Vine Bridge Over the Iya Valley
The Iya Valley is considered one of Japan’s Greatest Unexplored Areas. One of the landmarks in this area is not of stone or bronze or anything like that – it is the Kazurabashi Vine Bridge which is suspended about 14 meters 45 meters over the valley floor. For many years, bridges like this one were the only way across the valley.
From one side of the bridge to the other is about a 45 meter or 150 feet walk – and quite a thrill!
The bridge is made of about 6 tons of vines and is restored every three years.
Manneken Pis Surveying the Iya Valley
Someone must have been taking the, er, mickey here.
No, you’re not in Brussels.
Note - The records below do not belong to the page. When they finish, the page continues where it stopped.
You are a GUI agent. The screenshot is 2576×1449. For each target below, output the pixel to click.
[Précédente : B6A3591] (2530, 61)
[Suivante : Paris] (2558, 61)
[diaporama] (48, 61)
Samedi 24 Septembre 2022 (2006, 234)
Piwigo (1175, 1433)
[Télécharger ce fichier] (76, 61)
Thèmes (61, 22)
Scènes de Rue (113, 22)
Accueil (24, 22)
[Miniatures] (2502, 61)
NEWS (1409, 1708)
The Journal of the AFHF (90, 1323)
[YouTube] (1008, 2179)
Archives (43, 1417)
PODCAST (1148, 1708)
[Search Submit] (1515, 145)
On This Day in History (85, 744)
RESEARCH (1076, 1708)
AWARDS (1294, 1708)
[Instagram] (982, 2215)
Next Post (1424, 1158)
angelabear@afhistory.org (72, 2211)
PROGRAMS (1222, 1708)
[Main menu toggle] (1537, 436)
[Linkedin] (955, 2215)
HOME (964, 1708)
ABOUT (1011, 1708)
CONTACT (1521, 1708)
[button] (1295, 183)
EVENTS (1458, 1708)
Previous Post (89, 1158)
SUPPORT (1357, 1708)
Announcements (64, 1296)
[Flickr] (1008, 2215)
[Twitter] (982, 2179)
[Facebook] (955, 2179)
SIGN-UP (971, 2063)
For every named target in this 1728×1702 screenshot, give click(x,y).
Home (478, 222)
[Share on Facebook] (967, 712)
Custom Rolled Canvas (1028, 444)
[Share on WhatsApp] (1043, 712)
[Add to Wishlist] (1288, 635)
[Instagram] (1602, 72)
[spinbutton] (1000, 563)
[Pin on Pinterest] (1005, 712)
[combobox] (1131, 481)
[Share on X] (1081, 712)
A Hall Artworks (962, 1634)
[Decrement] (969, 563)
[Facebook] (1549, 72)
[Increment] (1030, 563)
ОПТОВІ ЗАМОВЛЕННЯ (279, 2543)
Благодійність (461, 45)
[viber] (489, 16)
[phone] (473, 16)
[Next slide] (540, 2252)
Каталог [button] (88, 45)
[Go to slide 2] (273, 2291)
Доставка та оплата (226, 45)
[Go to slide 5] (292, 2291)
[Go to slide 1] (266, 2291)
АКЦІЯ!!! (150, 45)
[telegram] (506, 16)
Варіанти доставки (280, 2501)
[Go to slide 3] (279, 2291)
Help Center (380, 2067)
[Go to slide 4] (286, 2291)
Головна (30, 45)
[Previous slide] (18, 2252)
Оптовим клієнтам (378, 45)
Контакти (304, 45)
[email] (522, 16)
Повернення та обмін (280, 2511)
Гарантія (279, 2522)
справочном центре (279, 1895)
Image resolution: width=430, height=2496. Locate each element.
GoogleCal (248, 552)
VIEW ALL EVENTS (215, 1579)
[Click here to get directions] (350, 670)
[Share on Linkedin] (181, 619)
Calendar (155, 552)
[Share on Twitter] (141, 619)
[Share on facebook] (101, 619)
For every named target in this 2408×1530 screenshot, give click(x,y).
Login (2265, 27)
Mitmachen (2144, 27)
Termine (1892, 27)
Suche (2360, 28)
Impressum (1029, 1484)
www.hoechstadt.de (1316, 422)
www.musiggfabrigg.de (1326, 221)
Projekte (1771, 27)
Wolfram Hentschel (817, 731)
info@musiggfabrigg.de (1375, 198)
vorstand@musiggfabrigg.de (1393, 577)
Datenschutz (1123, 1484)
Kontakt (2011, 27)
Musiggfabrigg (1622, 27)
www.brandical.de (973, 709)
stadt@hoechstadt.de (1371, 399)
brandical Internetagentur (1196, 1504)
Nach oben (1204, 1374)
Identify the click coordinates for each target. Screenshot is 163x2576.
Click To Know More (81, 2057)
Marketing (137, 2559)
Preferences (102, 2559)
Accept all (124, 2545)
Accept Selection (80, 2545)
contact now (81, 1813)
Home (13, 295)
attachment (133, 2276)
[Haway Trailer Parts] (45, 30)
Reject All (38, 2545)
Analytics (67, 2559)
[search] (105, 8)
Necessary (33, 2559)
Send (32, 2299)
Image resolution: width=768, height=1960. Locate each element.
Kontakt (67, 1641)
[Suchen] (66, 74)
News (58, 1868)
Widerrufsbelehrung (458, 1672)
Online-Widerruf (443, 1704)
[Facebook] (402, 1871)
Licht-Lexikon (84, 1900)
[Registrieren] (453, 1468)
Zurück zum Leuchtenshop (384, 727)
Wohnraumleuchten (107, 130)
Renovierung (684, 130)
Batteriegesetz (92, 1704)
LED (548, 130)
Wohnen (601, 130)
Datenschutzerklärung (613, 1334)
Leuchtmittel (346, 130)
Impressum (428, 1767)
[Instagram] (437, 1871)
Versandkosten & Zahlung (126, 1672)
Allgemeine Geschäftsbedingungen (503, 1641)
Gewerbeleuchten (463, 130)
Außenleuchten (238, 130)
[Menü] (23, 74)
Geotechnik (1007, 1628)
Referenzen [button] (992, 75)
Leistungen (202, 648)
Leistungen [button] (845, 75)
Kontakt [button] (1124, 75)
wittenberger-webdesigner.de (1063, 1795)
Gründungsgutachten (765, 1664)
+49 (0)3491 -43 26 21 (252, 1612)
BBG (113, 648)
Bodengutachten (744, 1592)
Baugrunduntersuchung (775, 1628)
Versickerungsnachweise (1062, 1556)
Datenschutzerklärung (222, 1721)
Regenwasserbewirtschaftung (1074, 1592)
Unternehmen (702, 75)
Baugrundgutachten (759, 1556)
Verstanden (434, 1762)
Urine Japan.
Of all the cherubs in the club of angels above, I bet you didn’t think you’d come to the Iya Valley of Japan and see this particular member.
Tokushima Prefecture’s answer to the Belgian Manneken Pis is not relieving himself beside any old public fountain. Oh, no – he’s aiming right over a 200 meter high precipiss.
Long ago, foolish children would dare each other to urinate off this very dangerous ledge. These days, doing so is forbidden – unless you happen to be this little statue.
Old-Fashioned Village – A Glimpse of Times Gone By
The preserved village of Ochiai is protected by the state because of the importance of its traditional architecture. The viewing deck is located on a perfect vantage point which lets visitors see the way the village sits on the slope of the mountain. It is a charming scene and evokes a Japan of long ago that can’t be seen in big cities today.
One of Japan’s Great Rivers
This trip includes a boat ride on the mighty Yoshino. It is famous as one of the Three Great Rivers of Japan along with the Tone river near Tokyo and the Chikugo on the island of Kyushu.
The great boulders found along the course of the river are a kind of natural monument and passengers can see them up close from the vessel.